Ainsi, l’âge idéal pour toucher la rente du RRQ est une question complexe, notamment parce que la réponse sera influencée par bon nombre de considérations, dont:

  • L’espérance de vie du particulier, son espérance de vie statistique (basée sur son âge, sa santé, ses habitudes de vie, etc.) et sa perception de son espérance de vie. Par exemple, celui-ci pourrait se dire: «Chez nous, on meurt tous à 70 ans» ou «Mes chums meurent tous à 70 ans».
  • Les besoins de revenu du particulier et son accès à différentes sources de revenus. La décision sera bien différente pour celui qui a des REER, CELI ou autre et pour celui qui n’a que les rentes gouvernementales pour survivre.
  • Le rendement attendu des placements de celui qui en possède.
  • Le nombre d’années cotisées au RRQ et l’historique des salaires du particulier.
  • La présence de considérations successorales, notamment pour le célibataire qui n’a pas d’enfant ou qui a des enfants majeurs.
  • La gestion du risque de survie.
  • La perception même du RRQ. Certains pourraient notamment craindre des modifications éventuelles au régime.
  • De vieux ouï-dire. Par exemple, c’est le cas lorsque le client pense: «On m’a toujours dit de toucher cette rente dès que possible».
  • Le mimétisme: soit la reproduction machinale, inconsciente, de gestes et d’attitudes des gens de l’entourage.

Ces considérations, et d’autres, font parfois que même devant la meilleure analyse et les meilleures recommandations possibles, le particulier peut baser sa décision sur des considérations non financières.

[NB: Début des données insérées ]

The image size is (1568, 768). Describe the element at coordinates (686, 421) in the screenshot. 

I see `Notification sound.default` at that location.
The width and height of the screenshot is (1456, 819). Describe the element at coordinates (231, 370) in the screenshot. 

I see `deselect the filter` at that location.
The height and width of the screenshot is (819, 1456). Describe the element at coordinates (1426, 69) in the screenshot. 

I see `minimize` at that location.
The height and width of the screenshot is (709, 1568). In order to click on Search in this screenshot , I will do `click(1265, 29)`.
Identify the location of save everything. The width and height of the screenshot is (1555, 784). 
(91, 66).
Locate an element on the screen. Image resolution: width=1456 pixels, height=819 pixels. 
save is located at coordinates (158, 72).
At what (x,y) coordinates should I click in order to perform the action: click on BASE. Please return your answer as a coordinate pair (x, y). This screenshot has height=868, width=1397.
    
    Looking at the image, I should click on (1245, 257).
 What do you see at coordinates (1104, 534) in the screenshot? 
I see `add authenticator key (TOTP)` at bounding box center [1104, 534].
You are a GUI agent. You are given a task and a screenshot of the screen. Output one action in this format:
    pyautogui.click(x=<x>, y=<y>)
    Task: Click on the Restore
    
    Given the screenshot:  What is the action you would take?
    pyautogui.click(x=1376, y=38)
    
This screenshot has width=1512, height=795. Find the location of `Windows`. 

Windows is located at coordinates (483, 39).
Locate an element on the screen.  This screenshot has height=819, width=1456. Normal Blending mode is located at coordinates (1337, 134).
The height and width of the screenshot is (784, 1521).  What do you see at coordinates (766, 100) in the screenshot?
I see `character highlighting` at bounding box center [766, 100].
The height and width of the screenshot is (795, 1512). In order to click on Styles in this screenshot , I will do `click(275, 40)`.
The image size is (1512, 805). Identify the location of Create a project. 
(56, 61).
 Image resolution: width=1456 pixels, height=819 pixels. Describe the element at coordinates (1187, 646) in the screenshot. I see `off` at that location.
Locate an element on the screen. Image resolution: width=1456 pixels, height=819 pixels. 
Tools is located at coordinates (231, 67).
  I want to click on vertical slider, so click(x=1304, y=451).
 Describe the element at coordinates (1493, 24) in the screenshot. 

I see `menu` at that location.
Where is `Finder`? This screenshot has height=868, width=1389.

L’Institut canadien des actuaires (ICA) publiait en juillet dernier une analyse très étoffée de cette question intitulée «Décision relative au début des prestations du Régime de pensions du Canada (RPC)». Cette analyse portait sur le RPC et même s’il est vrai que des différences existent entre le RPC et le RRQ, sa conclusion peut être retenue. «Dans l’ensemble, pour la majorité des Canadiens qui ont suffisamment d’épargne dans un REER ou un FERR pour accroître leur revenu de retraite annuel garanti, la bonne décision relative au report des prestations du RPC dépend du rendement actuel des placements et de l’espérance de vie. Compte tenu des faibles taux d’intérêt actuels et des attentes de longévité de la population en général, le présent document conclut que le report des prestations du RPC est manifestement une stratégie avantageuse sur le plan financier.»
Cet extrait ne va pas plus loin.